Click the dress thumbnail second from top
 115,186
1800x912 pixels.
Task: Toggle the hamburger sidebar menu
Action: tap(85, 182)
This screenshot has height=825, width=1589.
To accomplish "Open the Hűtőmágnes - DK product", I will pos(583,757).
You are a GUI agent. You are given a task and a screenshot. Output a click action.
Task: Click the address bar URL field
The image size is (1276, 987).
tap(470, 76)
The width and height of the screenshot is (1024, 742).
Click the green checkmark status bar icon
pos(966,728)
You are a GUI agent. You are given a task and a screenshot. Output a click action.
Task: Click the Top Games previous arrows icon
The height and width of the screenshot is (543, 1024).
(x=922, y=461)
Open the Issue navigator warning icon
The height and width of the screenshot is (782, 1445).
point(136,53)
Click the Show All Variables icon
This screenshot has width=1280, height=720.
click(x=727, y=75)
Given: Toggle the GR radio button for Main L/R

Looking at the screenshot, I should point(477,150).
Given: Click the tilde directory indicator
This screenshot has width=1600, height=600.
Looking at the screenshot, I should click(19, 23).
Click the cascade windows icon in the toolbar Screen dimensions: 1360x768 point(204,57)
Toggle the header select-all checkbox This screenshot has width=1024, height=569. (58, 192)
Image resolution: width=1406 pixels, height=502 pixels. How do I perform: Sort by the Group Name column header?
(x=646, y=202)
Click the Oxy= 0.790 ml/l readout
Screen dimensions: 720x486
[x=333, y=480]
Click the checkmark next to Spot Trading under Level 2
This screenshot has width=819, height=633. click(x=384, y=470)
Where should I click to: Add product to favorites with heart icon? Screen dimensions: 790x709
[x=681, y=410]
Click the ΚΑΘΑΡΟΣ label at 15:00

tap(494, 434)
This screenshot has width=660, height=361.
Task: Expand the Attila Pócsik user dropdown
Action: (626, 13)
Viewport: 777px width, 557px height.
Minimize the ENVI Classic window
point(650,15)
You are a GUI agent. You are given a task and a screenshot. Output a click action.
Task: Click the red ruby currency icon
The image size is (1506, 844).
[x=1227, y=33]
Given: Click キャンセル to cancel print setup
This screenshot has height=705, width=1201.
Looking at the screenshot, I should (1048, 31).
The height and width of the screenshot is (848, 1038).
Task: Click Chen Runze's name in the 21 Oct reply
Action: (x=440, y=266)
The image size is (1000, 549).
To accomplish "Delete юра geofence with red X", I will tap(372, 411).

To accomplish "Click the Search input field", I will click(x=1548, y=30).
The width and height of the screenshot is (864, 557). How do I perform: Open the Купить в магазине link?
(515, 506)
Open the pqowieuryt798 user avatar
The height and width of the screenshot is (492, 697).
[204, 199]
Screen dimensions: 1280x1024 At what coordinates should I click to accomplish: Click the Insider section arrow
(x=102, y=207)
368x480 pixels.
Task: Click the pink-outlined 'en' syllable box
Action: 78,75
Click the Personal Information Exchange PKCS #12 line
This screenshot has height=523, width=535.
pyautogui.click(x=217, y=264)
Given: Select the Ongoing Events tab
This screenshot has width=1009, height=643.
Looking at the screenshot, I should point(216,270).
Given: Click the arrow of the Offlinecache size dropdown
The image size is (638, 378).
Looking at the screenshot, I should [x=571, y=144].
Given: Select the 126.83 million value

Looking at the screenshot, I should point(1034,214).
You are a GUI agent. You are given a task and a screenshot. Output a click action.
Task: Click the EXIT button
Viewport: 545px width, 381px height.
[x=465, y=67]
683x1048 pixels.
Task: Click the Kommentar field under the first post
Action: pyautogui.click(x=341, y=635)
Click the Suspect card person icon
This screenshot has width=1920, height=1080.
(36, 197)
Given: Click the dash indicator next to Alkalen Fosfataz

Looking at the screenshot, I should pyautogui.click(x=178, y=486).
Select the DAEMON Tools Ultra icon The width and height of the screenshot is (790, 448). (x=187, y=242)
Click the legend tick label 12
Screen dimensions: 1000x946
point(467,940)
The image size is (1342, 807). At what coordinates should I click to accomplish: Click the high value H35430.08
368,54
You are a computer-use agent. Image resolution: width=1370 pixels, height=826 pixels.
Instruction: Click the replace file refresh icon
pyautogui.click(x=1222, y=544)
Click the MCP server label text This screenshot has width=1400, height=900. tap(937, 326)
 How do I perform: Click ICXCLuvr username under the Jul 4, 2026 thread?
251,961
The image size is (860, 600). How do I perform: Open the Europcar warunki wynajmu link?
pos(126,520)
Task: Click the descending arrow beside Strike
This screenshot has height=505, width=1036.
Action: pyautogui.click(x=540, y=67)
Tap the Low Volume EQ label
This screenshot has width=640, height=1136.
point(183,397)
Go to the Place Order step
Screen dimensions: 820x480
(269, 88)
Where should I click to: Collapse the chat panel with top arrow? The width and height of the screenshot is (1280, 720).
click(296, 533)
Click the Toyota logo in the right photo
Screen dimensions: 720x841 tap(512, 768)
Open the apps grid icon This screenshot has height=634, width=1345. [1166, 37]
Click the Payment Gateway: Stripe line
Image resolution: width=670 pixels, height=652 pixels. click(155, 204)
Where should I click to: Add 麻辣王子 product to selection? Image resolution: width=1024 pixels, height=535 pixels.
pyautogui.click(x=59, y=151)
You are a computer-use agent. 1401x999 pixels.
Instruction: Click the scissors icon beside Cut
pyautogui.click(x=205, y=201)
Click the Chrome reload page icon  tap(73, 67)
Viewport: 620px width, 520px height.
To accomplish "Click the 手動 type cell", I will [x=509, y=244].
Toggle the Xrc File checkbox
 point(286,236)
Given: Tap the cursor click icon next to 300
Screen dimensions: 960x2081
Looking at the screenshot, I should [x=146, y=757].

——————————

* _WHAT IS REQUIRED_:
Output the entries above exactly, please, with nothing dropped.

* _ANSWER FOR THE TASK_:
Click the dress thumbnail second from top
 115,186
1800x912 pixels.
Task: Toggle the hamburger sidebar menu
Action: tap(85, 182)
This screenshot has height=825, width=1589.
To accomplish "Open the Hűtőmágnes - DK product", I will pos(583,757).
You are a GUI agent. You are given a task and a screenshot. Output a click action.
Task: Click the address bar URL field
The image size is (1276, 987).
tap(470, 76)
The width and height of the screenshot is (1024, 742).
Click the green checkmark status bar icon
pos(966,728)
You are a GUI agent. You are given a task and a screenshot. Output a click action.
Task: Click the Top Games previous arrows icon
The height and width of the screenshot is (543, 1024).
(x=922, y=461)
Open the Issue navigator warning icon
The height and width of the screenshot is (782, 1445).
point(136,53)
Click the Show All Variables icon
This screenshot has width=1280, height=720.
click(x=727, y=75)
Given: Toggle the GR radio button for Main L/R

Looking at the screenshot, I should point(477,150).
Given: Click the tilde directory indicator
This screenshot has width=1600, height=600.
Looking at the screenshot, I should click(19, 23).
Click the cascade windows icon in the toolbar Screen dimensions: 1360x768 point(204,57)
Toggle the header select-all checkbox This screenshot has width=1024, height=569. (58, 192)
Image resolution: width=1406 pixels, height=502 pixels. How do I perform: Sort by the Group Name column header?
(x=646, y=202)
Click the Oxy= 0.790 ml/l readout
Screen dimensions: 720x486
[x=333, y=480]
Click the checkmark next to Spot Trading under Level 2
This screenshot has width=819, height=633. click(x=384, y=470)
Where should I click to: Add product to favorites with heart icon? Screen dimensions: 790x709
[x=681, y=410]
Click the ΚΑΘΑΡΟΣ label at 15:00

tap(494, 434)
This screenshot has width=660, height=361.
Task: Expand the Attila Pócsik user dropdown
Action: (626, 13)
Viewport: 777px width, 557px height.
Minimize the ENVI Classic window
point(650,15)
You are a GUI agent. You are given a task and a screenshot. Output a click action.
Task: Click the red ruby currency icon
The image size is (1506, 844).
[x=1227, y=33]
Given: Click キャンセル to cancel print setup
This screenshot has height=705, width=1201.
Looking at the screenshot, I should (1048, 31).
The height and width of the screenshot is (848, 1038).
Task: Click Chen Runze's name in the 21 Oct reply
Action: (x=440, y=266)
The image size is (1000, 549).
To accomplish "Delete юра geofence with red X", I will tap(372, 411).

To accomplish "Click the Search input field", I will click(x=1548, y=30).
The width and height of the screenshot is (864, 557). How do I perform: Open the Купить в магазине link?
(515, 506)
Open the pqowieuryt798 user avatar
The height and width of the screenshot is (492, 697).
[204, 199]
Screen dimensions: 1280x1024 At what coordinates should I click to accomplish: Click the Insider section arrow
(x=102, y=207)
368x480 pixels.
Task: Click the pink-outlined 'en' syllable box
Action: 78,75
Click the Personal Information Exchange PKCS #12 line
This screenshot has height=523, width=535.
pyautogui.click(x=217, y=264)
Given: Select the Ongoing Events tab
This screenshot has width=1009, height=643.
Looking at the screenshot, I should point(216,270).
Given: Click the arrow of the Offlinecache size dropdown
The image size is (638, 378).
Looking at the screenshot, I should [x=571, y=144].
Given: Select the 126.83 million value

Looking at the screenshot, I should point(1034,214).
You are a GUI agent. You are given a task and a screenshot. Output a click action.
Task: Click the EXIT button
Viewport: 545px width, 381px height.
[x=465, y=67]
683x1048 pixels.
Task: Click the Kommentar field under the first post
Action: pyautogui.click(x=341, y=635)
Click the Suspect card person icon
This screenshot has width=1920, height=1080.
(36, 197)
Given: Click the dash indicator next to Alkalen Fosfataz

Looking at the screenshot, I should pyautogui.click(x=178, y=486).
Select the DAEMON Tools Ultra icon The width and height of the screenshot is (790, 448). (x=187, y=242)
Click the legend tick label 12
Screen dimensions: 1000x946
point(467,940)
The image size is (1342, 807). At what coordinates should I click to accomplish: Click the high value H35430.08
368,54
You are a computer-use agent. Image resolution: width=1370 pixels, height=826 pixels.
Instruction: Click the replace file refresh icon
pyautogui.click(x=1222, y=544)
Click the MCP server label text This screenshot has width=1400, height=900. tap(937, 326)
 How do I perform: Click ICXCLuvr username under the Jul 4, 2026 thread?
251,961
The image size is (860, 600). How do I perform: Open the Europcar warunki wynajmu link?
pos(126,520)
Task: Click the descending arrow beside Strike
This screenshot has height=505, width=1036.
Action: pyautogui.click(x=540, y=67)
Tap the Low Volume EQ label
This screenshot has width=640, height=1136.
point(183,397)
Go to the Place Order step
Screen dimensions: 820x480
(269, 88)
Where should I click to: Collapse the chat panel with top arrow? The width and height of the screenshot is (1280, 720).
click(296, 533)
Click the Toyota logo in the right photo
Screen dimensions: 720x841 tap(512, 768)
Open the apps grid icon This screenshot has height=634, width=1345. [1166, 37]
Click the Payment Gateway: Stripe line
Image resolution: width=670 pixels, height=652 pixels. click(155, 204)
Where should I click to: Add 麻辣王子 product to selection? Image resolution: width=1024 pixels, height=535 pixels.
pyautogui.click(x=59, y=151)
You are a computer-use agent. 1401x999 pixels.
Instruction: Click the scissors icon beside Cut
pyautogui.click(x=205, y=201)
Click the Chrome reload page icon  tap(73, 67)
Viewport: 620px width, 520px height.
To accomplish "Click the 手動 type cell", I will [x=509, y=244].
Toggle the Xrc File checkbox
 point(286,236)
Given: Tap the cursor click icon next to 300
Screen dimensions: 960x2081
Looking at the screenshot, I should [x=146, y=757].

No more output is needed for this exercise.